What Microsoft communications and recent platform changes mean for this problem
Microsoft has publicly communicated several platform hardenings and a migration path away from legacy APIs. The key operational items for admins are:- The EWS retirement and phased disablement plan: administrators must inventory EWS-dependent apps and prepare migration efforts. The platform-level changes around EWS have already affected how external apps and some administrative surfaces interact with Exchange Online.
- Message Center and TechCommunity announcements have emphasized migration to Microsoft Graph and the need to use supported APIs for integrations.
- For public-folder operations, Microsoft provides guidance and PowerShell scripts to propagate and repair permissions—indicating that replication and mailbox-assignment issues are recognized, recurring operational problems.
Practical next steps for WindowsForum readers (concise checklist)
- If you cannot change public-folder permissions:
- Record the full PowerShell error output, including RequestId and TimeStamp.
- Attempt the same change in Outlook desktop (if available) and note results.
- Run Update-PublicFolderMailbox <MailboxName> -InvokeSynchronizer and attempt propagation.
- Run Update-PublicFolderPermissions.ps1 as a remediation for recursive propagation.
- Check the Microsoft 365 Service Health and Message Center for active incidents.
- Escalate to Microsoft Support with collected artifacts if the issue persists.
- Inventory EWS usage and public-folder reliance as a priority item in your migration plan.
- Prepare a migration plan away from public folders for critical workloads as a medium-term project.
Conclusion
The recent wave of “permission change denied” errors on Exchange Online public folders is a serious operational pain point for administrators. Evidence from a regional blog and independent administrator reports suggests the issue is not isolated to a single tenant, and the failure modes are consistent with backend replication or validation changes at service scale. Microsoft provides supported PowerShell cmdlets and replication scripts that are the recommended first line of diagnosis, but platform-level fixes may be required if replication or a backend validation rule has regressed.Administrators should document and preserve error artifacts, use the documented replication and permission-propagation scripts, and escalate to Microsoft Support in parallel with short-term mitigations. Most importantly, this incident underscores the strategic need to re-evaluate public-folder dependence and accelerate migration to modern Microsoft 365 collaboration constructs and supported APIs—both to reduce operational fragility and to stay ahead of planned platform retirements and hardenings.

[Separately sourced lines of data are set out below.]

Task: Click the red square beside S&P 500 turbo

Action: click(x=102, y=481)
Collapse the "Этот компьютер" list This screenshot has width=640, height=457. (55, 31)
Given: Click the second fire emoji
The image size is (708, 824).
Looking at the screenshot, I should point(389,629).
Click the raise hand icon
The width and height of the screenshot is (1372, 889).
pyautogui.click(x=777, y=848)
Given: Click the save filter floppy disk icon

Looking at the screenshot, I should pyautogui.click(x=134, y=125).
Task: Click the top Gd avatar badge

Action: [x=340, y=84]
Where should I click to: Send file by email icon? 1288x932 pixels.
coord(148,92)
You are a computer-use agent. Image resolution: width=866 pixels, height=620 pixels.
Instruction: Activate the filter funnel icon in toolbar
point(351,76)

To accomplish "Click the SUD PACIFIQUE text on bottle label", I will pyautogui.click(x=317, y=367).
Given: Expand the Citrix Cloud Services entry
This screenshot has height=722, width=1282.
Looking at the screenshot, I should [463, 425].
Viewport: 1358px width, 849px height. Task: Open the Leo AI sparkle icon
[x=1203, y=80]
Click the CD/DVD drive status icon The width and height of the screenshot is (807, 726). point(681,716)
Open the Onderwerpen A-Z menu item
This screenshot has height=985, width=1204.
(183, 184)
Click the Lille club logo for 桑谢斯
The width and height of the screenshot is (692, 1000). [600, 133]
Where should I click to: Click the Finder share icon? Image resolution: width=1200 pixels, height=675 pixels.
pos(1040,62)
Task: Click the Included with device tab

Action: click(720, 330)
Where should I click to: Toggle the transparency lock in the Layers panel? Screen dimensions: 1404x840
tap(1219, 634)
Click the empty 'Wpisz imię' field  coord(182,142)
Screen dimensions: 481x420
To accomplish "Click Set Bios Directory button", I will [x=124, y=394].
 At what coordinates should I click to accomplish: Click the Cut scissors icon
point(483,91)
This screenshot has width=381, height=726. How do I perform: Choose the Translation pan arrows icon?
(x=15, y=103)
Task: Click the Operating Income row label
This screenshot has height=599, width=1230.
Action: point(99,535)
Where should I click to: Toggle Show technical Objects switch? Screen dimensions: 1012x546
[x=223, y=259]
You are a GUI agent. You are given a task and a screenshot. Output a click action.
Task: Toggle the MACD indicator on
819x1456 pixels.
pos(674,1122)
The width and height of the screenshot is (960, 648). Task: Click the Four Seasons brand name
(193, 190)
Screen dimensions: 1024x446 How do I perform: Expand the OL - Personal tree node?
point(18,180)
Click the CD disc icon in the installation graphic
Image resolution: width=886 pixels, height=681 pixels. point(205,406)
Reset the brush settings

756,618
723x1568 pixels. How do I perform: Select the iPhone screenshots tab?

Finally, while anecdotal and alarming claims have circulated, they remain unverified. Administrators should demand documented evidence for any cross-tenant isolation failures and rely on official incident reports for conclusive assessments. In the meantime, treat permission failures as high-priority operational incidents: collect evidence, apply Microsoft-recommended remediation steps, and prepare for the long-term work of moving critical workloads off legacy public-folder constructs.